Woodsman wrote:Have got my first experiment of making my own tea using pine needles, red pine ones, which have vitamin A and C in them. Haven't tasted it yet, is still steeping, and not boiling so as to hold in the vitamin C. How am I going to filter out the needles? Maybe I'll just use the lid to pour the tea into a cup, or use a strainer. I've got some honey. The tea can steep for hours, and it's been an hour and a half, so. I'm ready. Ok, here I go. I'll be back to let you know the flavor.
Without clairvoyance, we cannot work for other sentient beings - Khunu Lama
Suddenly you will know the different knowledge without study - Thog-'bebs
One may now accomplish the welfare and instruction of all sentient beings, spontaneously and without effort, by simply being, that is to say, by manifesting one's enlightened nature through spontaneously emanating an infinity of Nirmanakaya manifestations - Vajranatha
Lhug-Pa wrote:So then maybe bring the water to a boil, lower the stove setting to the lowest possible setting, and then add the pine needles and let them steep for a couple hours on low (which on most stoves should be just below boiling point).

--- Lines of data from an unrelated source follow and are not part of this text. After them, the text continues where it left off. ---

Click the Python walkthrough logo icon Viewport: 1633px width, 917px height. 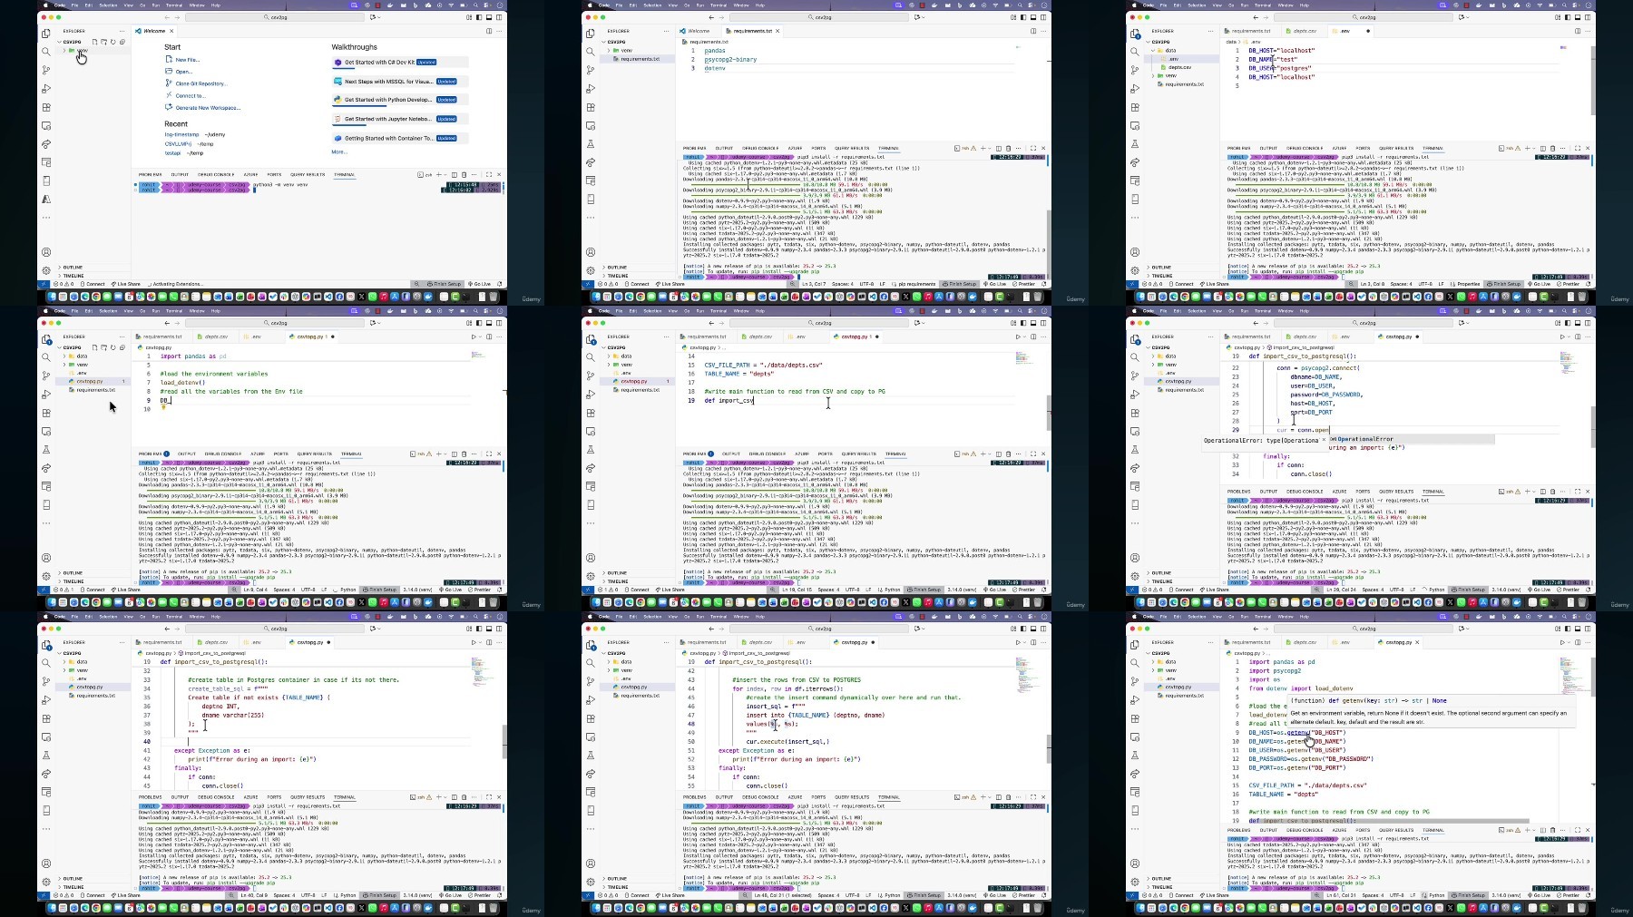tap(337, 100)
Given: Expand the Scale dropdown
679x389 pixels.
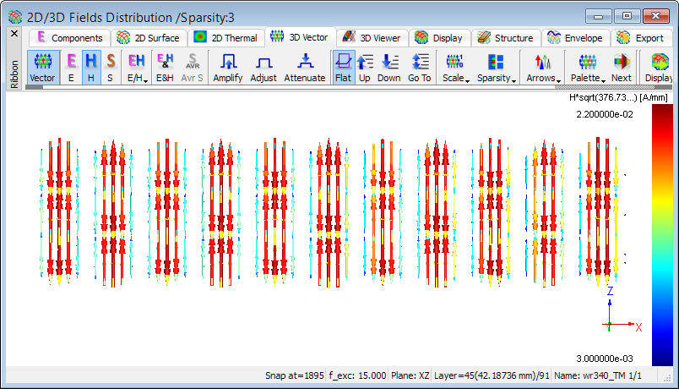Looking at the screenshot, I should 455,68.
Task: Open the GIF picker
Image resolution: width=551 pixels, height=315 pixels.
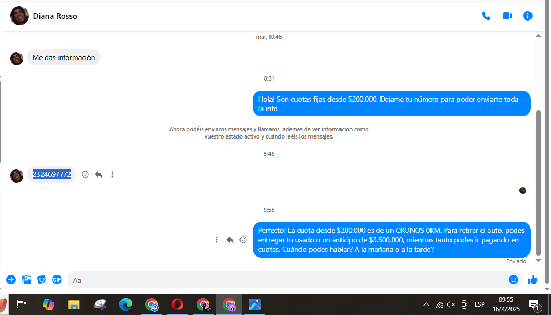Action: click(x=56, y=280)
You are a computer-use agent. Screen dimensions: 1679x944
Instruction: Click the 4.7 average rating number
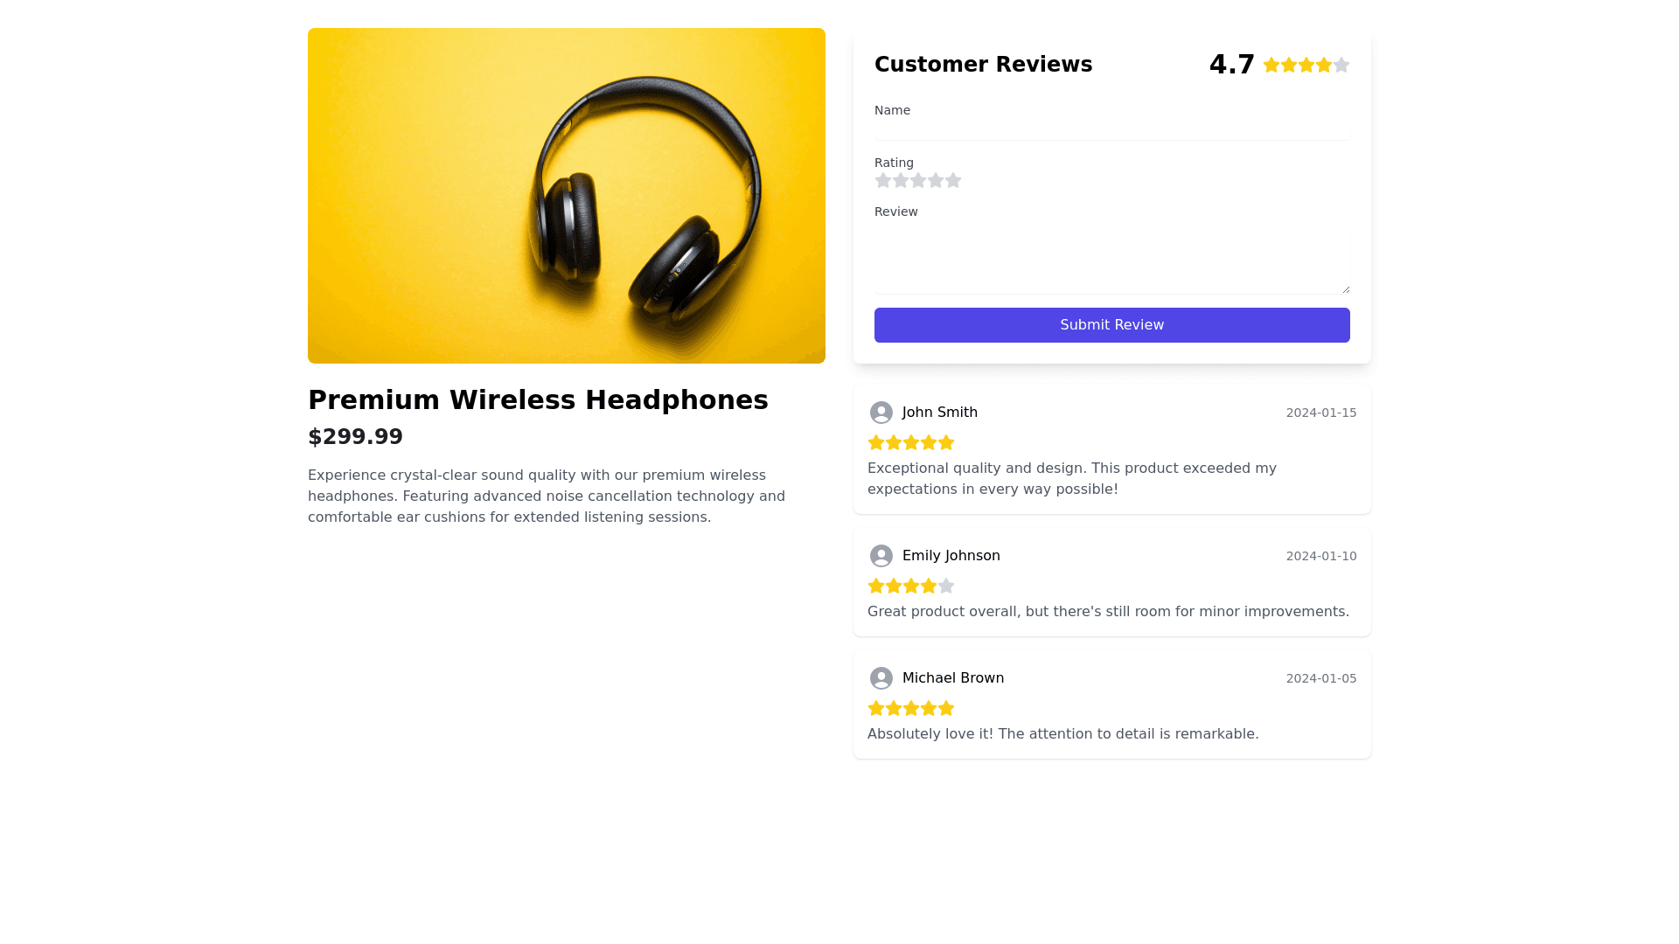(1231, 65)
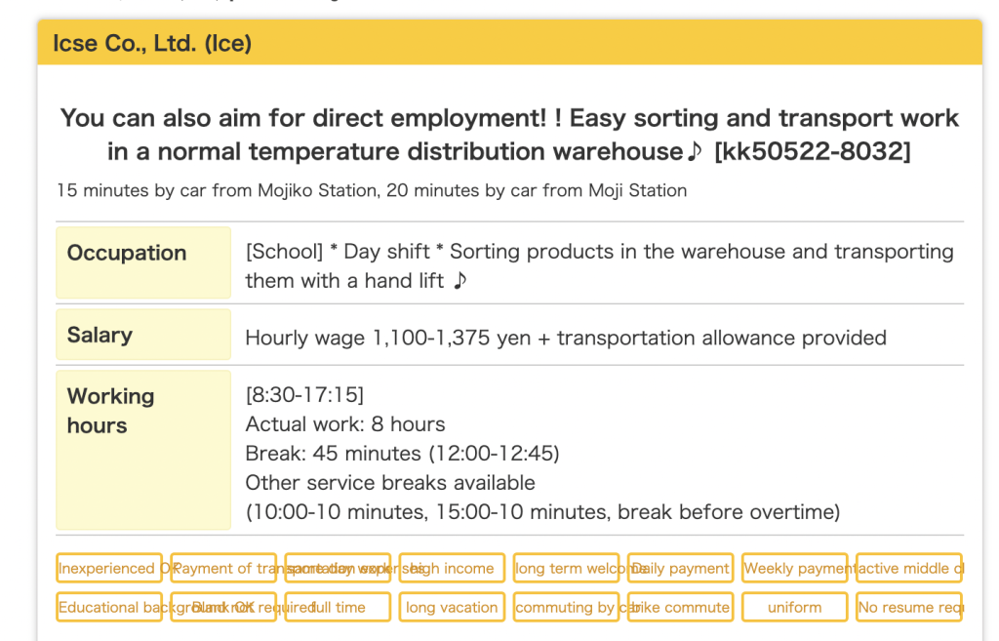Click the 'uniform' tag
This screenshot has width=999, height=641.
794,607
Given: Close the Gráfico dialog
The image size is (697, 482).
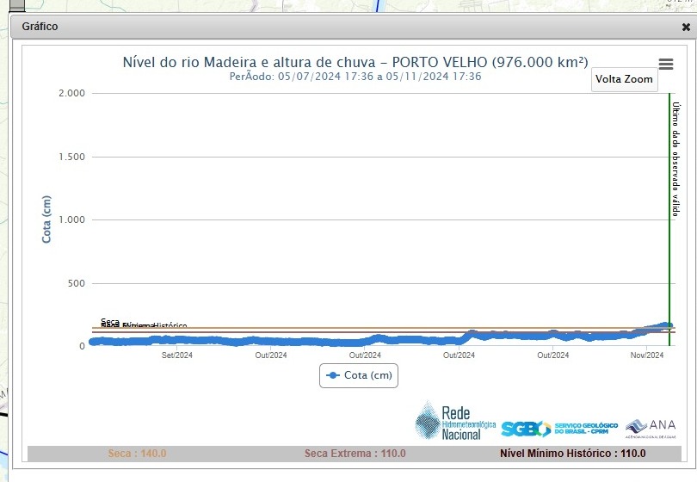Looking at the screenshot, I should [x=686, y=27].
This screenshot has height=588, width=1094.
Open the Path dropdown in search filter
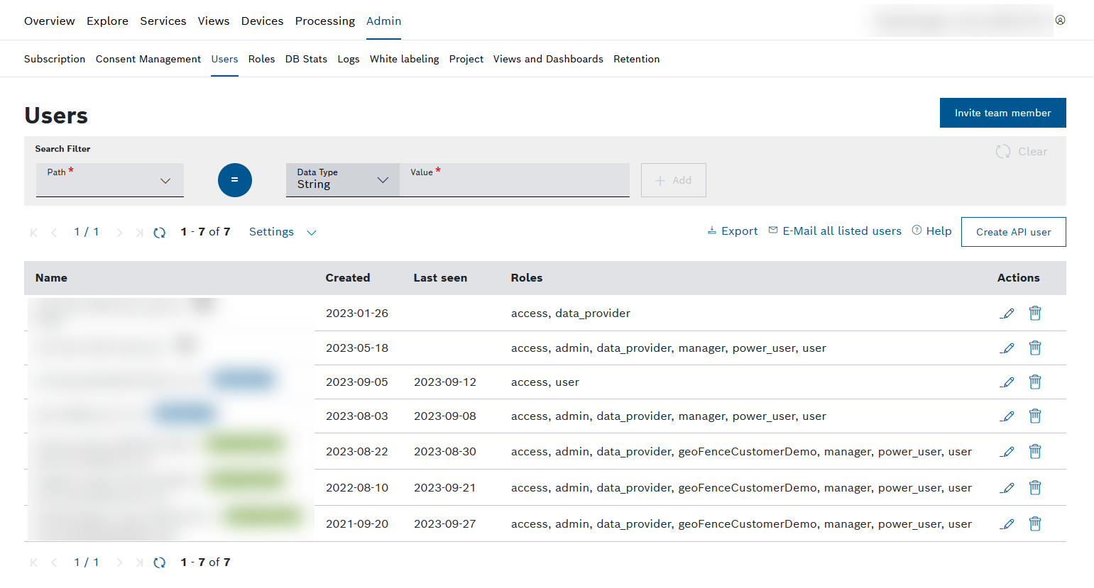(x=110, y=180)
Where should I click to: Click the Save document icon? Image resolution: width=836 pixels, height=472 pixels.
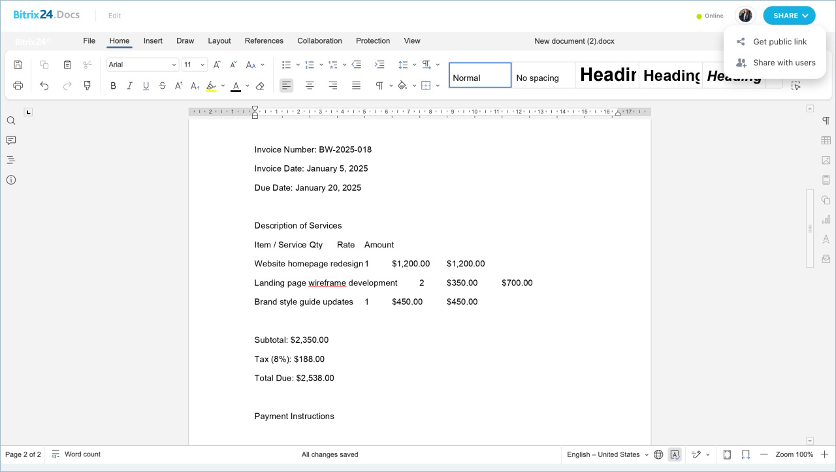(18, 65)
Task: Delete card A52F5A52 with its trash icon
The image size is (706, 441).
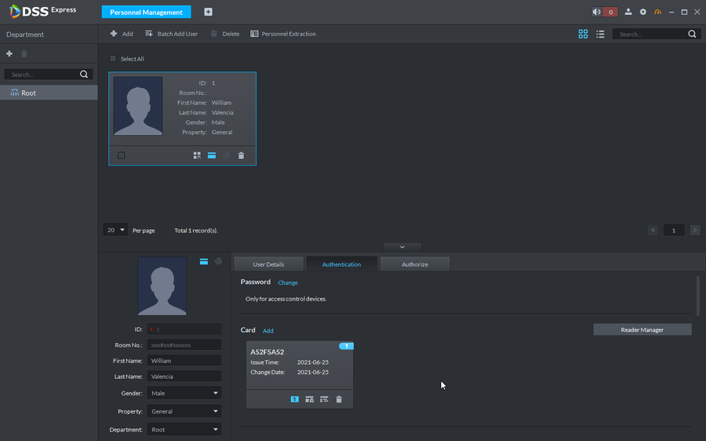Action: [x=339, y=399]
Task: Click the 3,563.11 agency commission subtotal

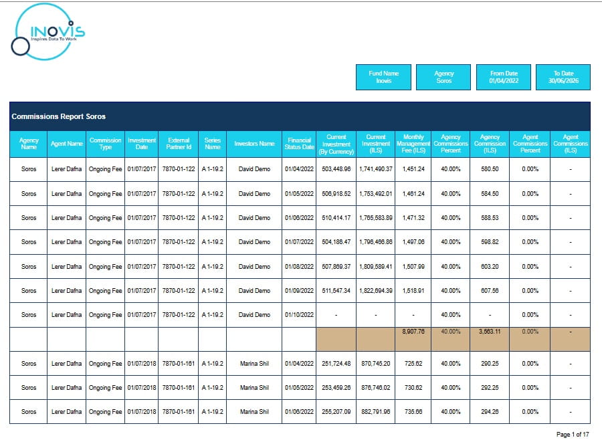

Woodsman wrote:Whoah, I just got called on, by the wif, for leaving a pine residue on her stainless steel pot. Oh well, I'll just eat an orange fir vits, until I have to make my pine Tree! Or pine T, or tea, hee hee... vitamin See?!!!
catmoon wrote:Woodsman wrote:Whoah, I just got called on, by the wif, for leaving a pine residue on her stainless steel pot. Oh well, I'll just eat an orange fir vits, until I have to make my pine Tree! Or pine T, or tea, hee hee... vitamin See?!!!
That residue should come right off with an inorganic solvent. Say a gasoline soaked rag if you're brave. You'll still need soap and water after though, and the rag might spontaneously combust if left in a corner somewhere.
Maybe just buy a cheap pot solely for the purpose of making tea and let the resin build up anyway without promoting the ire of your better half! It'll be a sight cheaper than paying out $85.99.Woodsman wrote:I did a bit of web searching and looks like peanut butter or olive oil may be the best pine sap solvents for the tea sap. Then I looked at a site that sells red pine needle oil... a 2 oz. bottle goes for... $85.99. Wow, that would but a lot of peanuts! Maybe I'll be makin' pine sap and peanut butter sandwiches.
Woodsman wrote:I can still sit under the pine tree, lay and sleep between the roots, and climb up it to see the stars, after I built a tree fort up there, with a window in the ceiling.
I can make a mattress out of pine boughs.